Canımızı Sıkan Olaylar

Öyle şeyler vardır ki, hep onların yüzünden sorun yaşarız ve bunların gerçekleşmemiş olmasını ya da daha önce hiç düşünmememiz gerektiğini kendimize söyleriz. Günlük yaşantımızdaki türlü türlü zorluklardan tutun, kafa karıştırıcı düşüncelere kadar… Ben de burada size baya yakın gelecek ve sıradan olan, asla ilginç olmaz gibi bir ifadeyi kastetmediğim, olaylardan ve çözüm yollarından bahsedeceğim. Umarım siz de benimle aynı görüşe sahip olursunuz, sizi ikna edebileceğimi düşünüyorum. Gerçekleşmez belki ama dilemeye değer.

Ah, o insanı gıcık eden trafik lambaları yok mu! Uzaktan baktığında hala yeşildeyken, kırmızı ışığa yakalanmadan geçerim dediğimiz; ama önüne kadar geldiğimizde sanki içimizden söylediğimiz cümleleri duymuş gibi aksine kırmızı yanan o trafik lambaları. Bunun için mutlaka bir çözüm yolu olmalı. Arabalara kanat takıp da mı uçursak, yoksa yolları temelli olarak yerinden mi kazısak? Trafik lambalarının tabii ki kendilerine özel bir programı var ama yeni bir tane üretilemez mi? Belli bir hız limitini geçmeden yolculuk yapan araç sürücülerine çok fazla yardımı dokunacağını düşündüğüm bir yöntem var. Bundan sonra aynı cadde üzerindeki, ya da başka bir alternatif yoldaki, trafik lambaları bundan sonra eş zamanlı olarak, belli bir sabit süre farkıyla, yanıp sönecek. İki trafik lambasının arasındaki mesafeye göre hız sınırı konulabilir ve böylece orada oluşacak uzun bir trafik kuyruğu yok edilebilir. Bu yöntemin belediyeye sunulup hayata geçirilmesini beklemek yanlış mı olur? Gerçekleşmez belki ama dilemeye değer.
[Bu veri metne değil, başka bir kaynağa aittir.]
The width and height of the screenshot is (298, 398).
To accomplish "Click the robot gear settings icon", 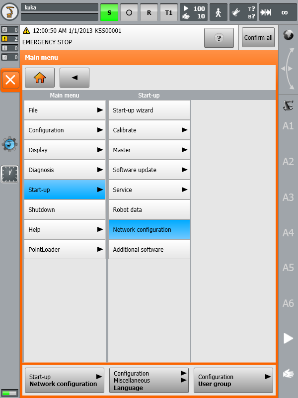I will pyautogui.click(x=10, y=144).
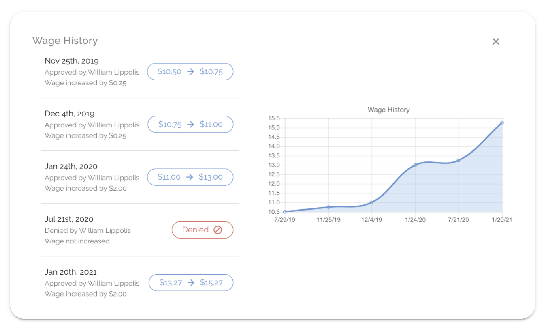The image size is (546, 331).
Task: Click the chart data point at 1/20/21
Action: pos(502,123)
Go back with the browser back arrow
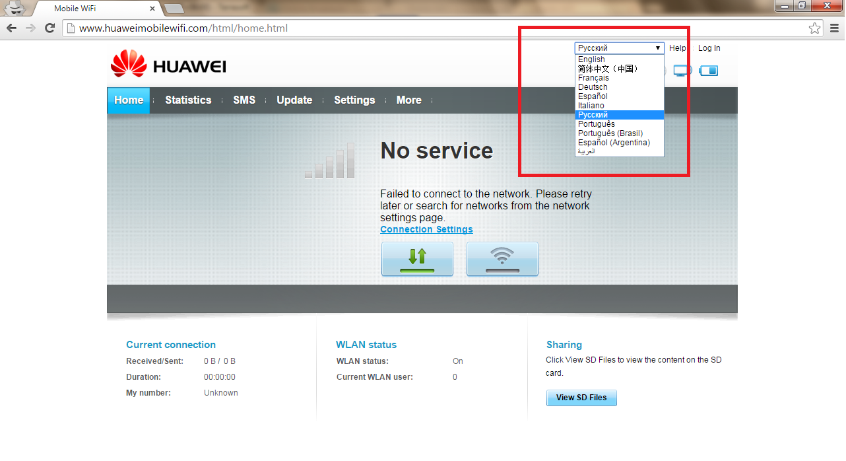Viewport: 846px width, 461px height. [11, 28]
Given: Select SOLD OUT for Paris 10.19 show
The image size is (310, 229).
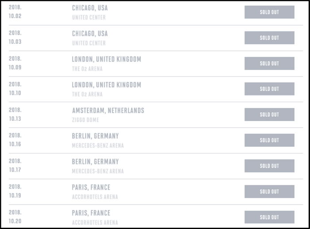Looking at the screenshot, I should pyautogui.click(x=269, y=192).

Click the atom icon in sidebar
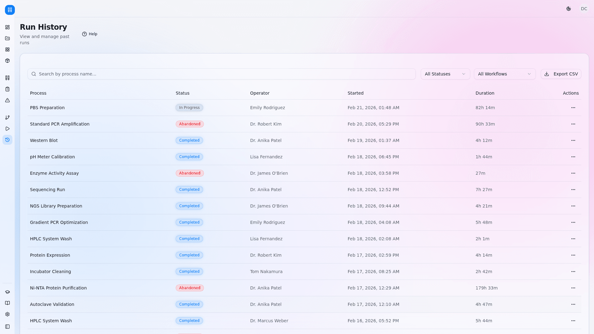click(x=7, y=49)

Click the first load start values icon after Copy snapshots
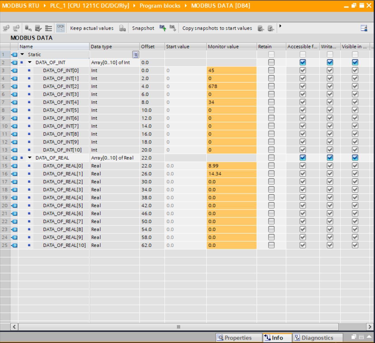(261, 28)
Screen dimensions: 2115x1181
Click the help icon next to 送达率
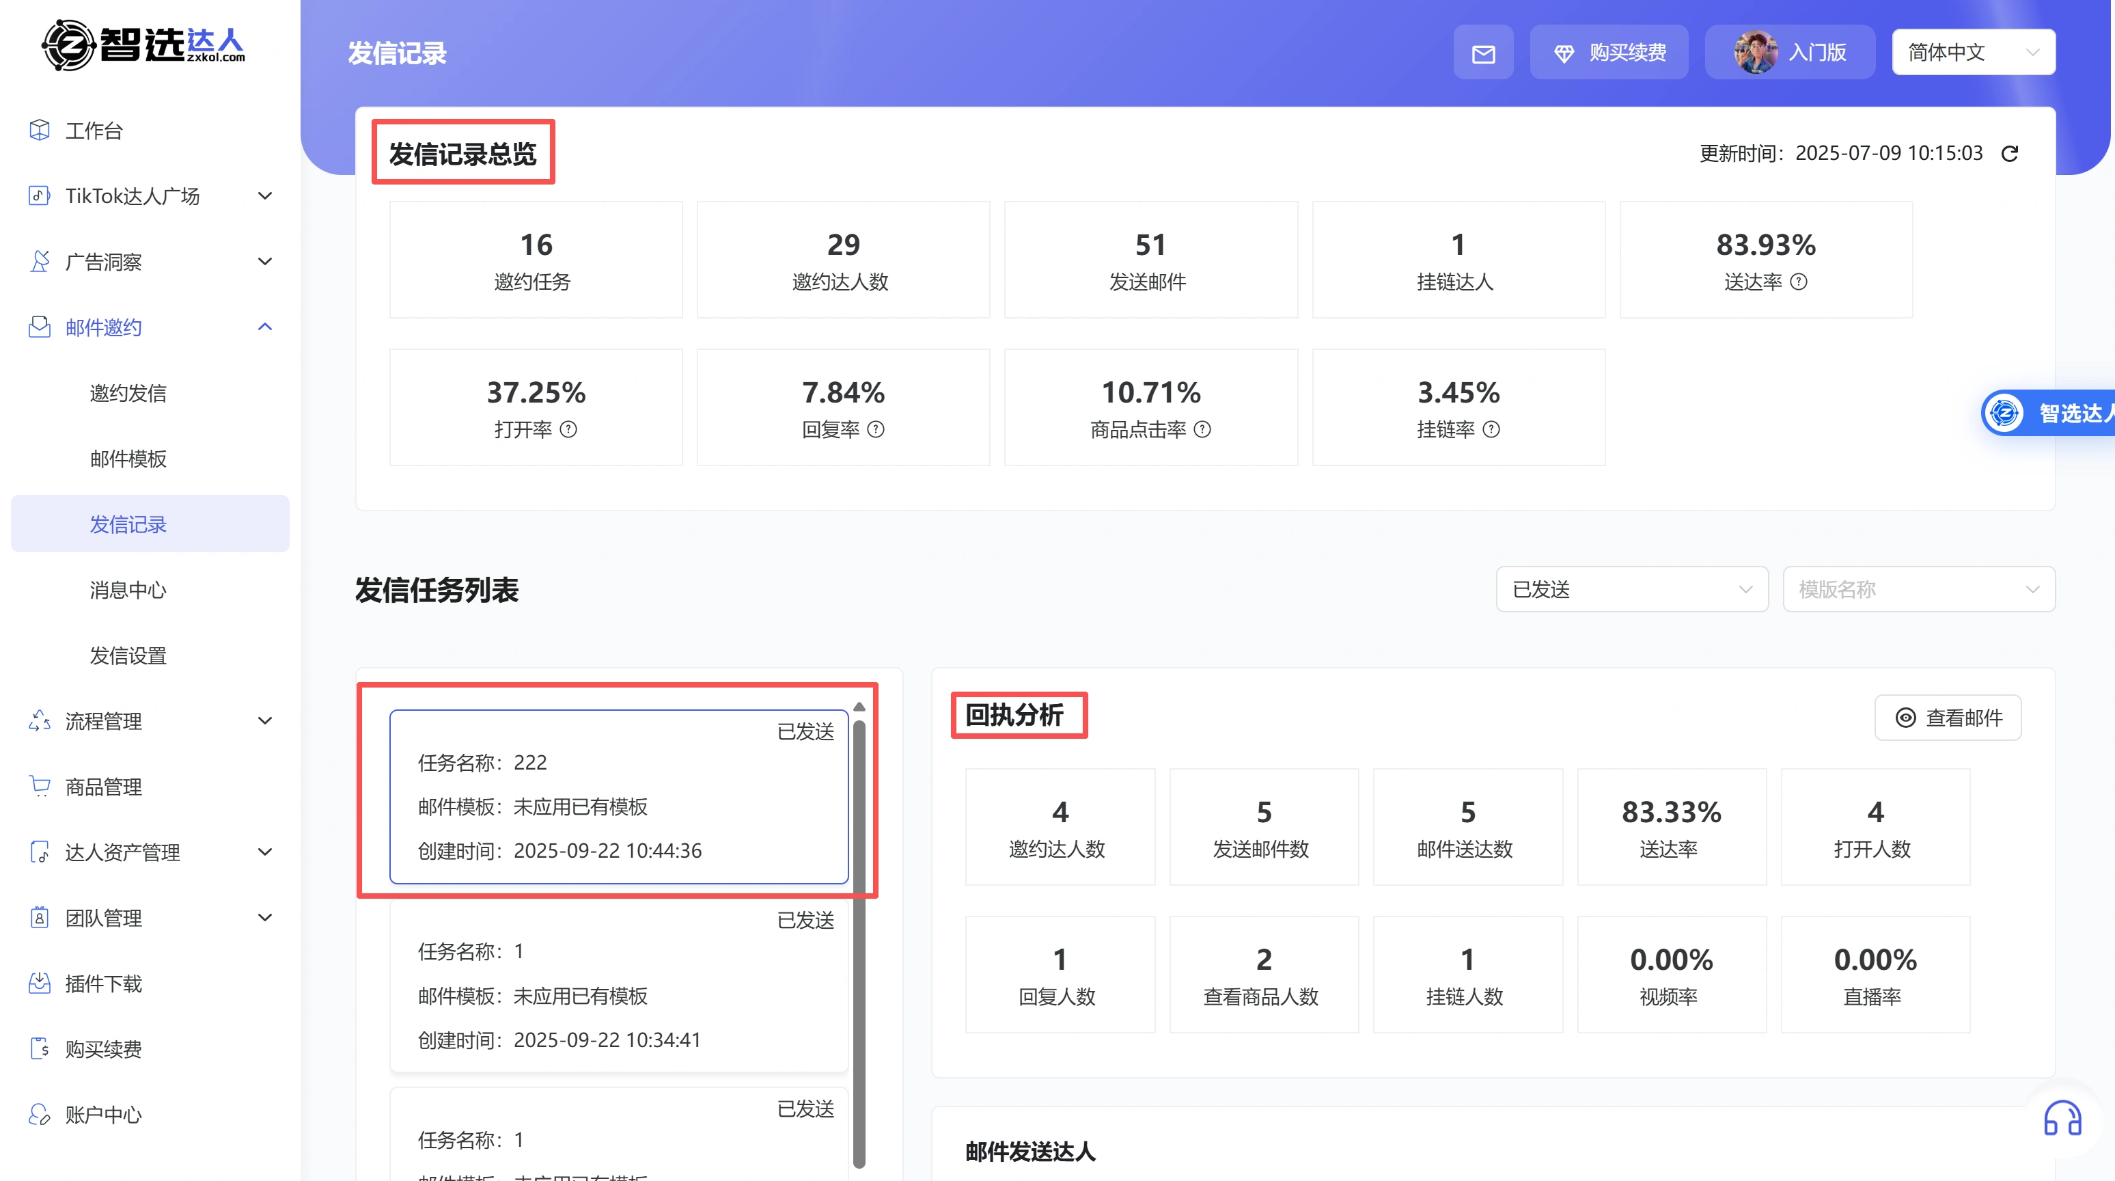coord(1798,282)
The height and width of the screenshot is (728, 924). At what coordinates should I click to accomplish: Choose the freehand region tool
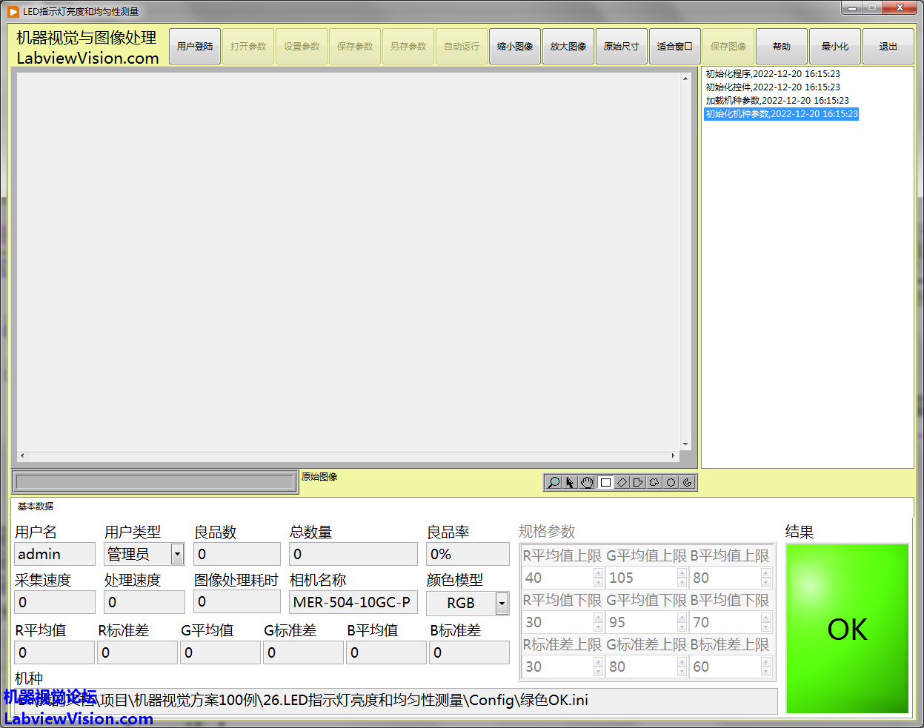(x=654, y=483)
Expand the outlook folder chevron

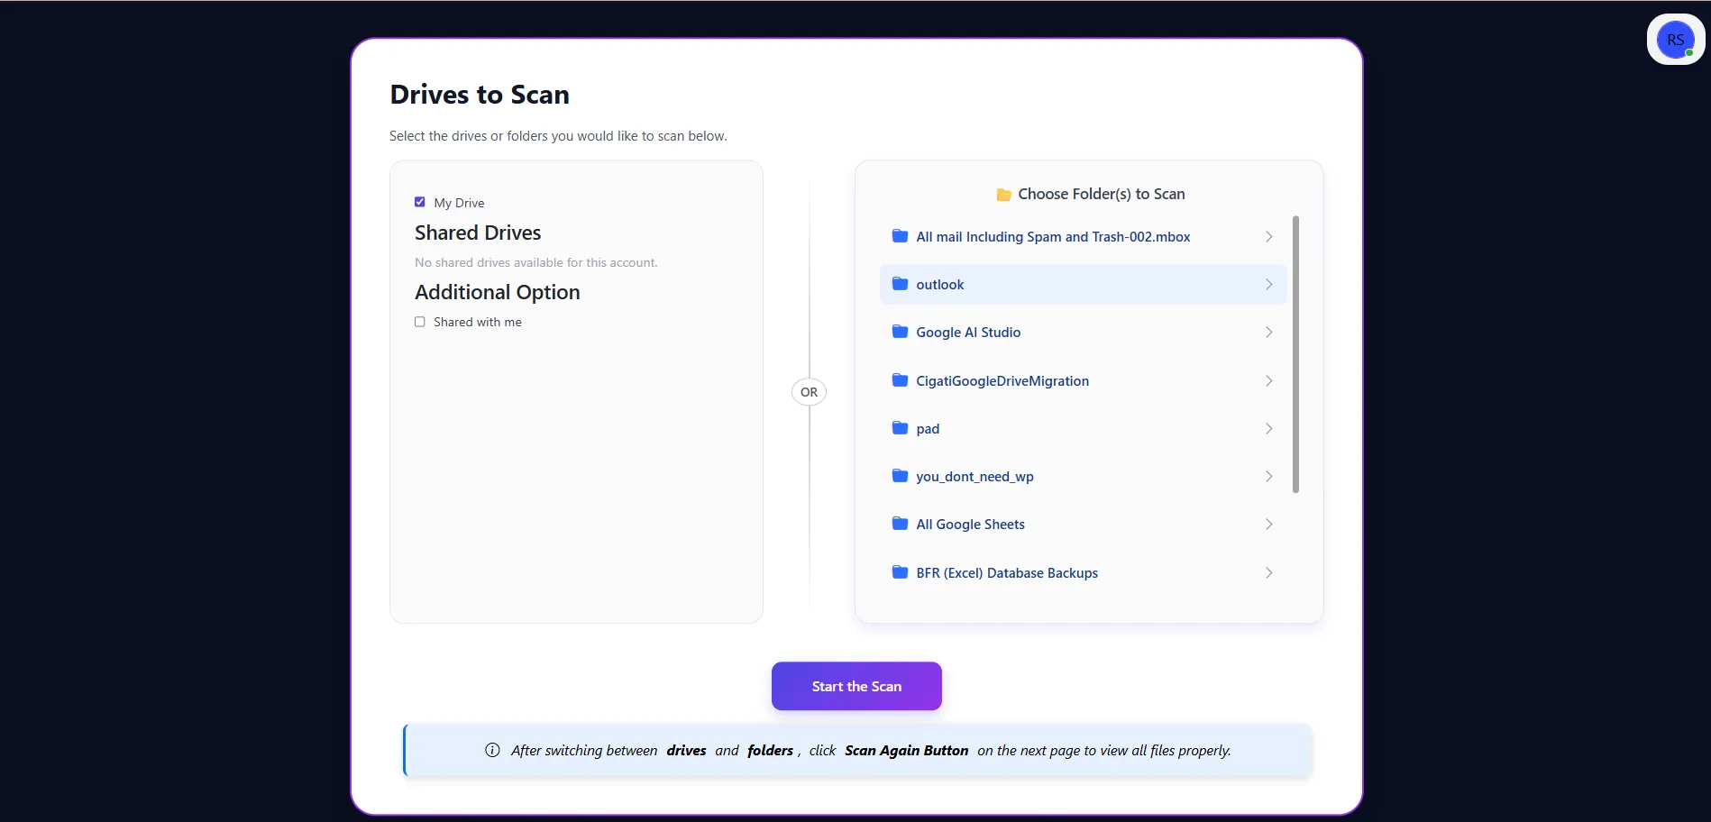pyautogui.click(x=1268, y=284)
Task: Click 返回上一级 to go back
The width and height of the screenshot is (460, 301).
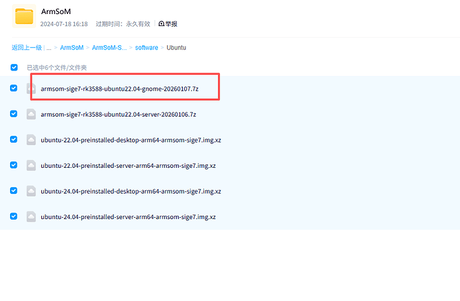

Eminim ki siz de daha çocukken babanızdan o takıntınız olduğu oyuncağınızı almasını istemişsinizdir. ”Baba baba, bu oyuncağı bana alır mısın ? Çok sevdim bunu, lütfen al lütfen!” diye babanıza sorduktan sonra aldığınız o cevap: ”Bakarız.” Küçük olduğumuz zaman biz bu cevabı olumlu olarak algılarız ama aradan yıllar geçtikçe o boş beklentilerimizin umutsuzluklara veya hayal kırıklıklarına dönüştüğünü açıkça görürüz. Çocukken o en çok almak istediğimiz o oyuncak araba, oyuncak kamyon, oyuncak ev ve bebeklerin hala elimizde olmaması; sadece çocukluğumuzda da değil, büyüyüp genç olduğumuzda da alamadığımız o şeylerin verdiği öfke yüzünden kaçan isteklerimiz ve eğlencemiz… Benim babamdan o kelimeyi hafızasından silmesini istemem baya zor olur açıkçası. Gerçekleşmez belki ama dilemeye değer.

İkinci ve üçüncü paragraflardaki gibi tonlarca örneği, bu enteresan gezegende bulmak oldukça kolay. Biz insanlar her şeyin mükemmelini isteriz; tıpkı kusursuz çizilmiş daire, hayır demeyen baba, kızmayan anne, ve hatasız yapılan tercihler gibi. Maalesef hiçbir şey hiçbir zaman mükemmel olamamıştır. Evrenin düzeni hariç, çünkü bir gün bir kara delik önüne gelen her şeyi süpürdüğü vakit ortalıkta hiçbir şey kalmayacak bundan böyle değerlendirilebilecek herhangi bir şey kalmayacak. Tüm bunlara karşın bu sabırsız insanın hayallerinin gerçekleşmesini istemesi çok mu olur? Böyle bir şey mümkün olamaz mı? Gerçekleşmez belki ama dilemeye değer.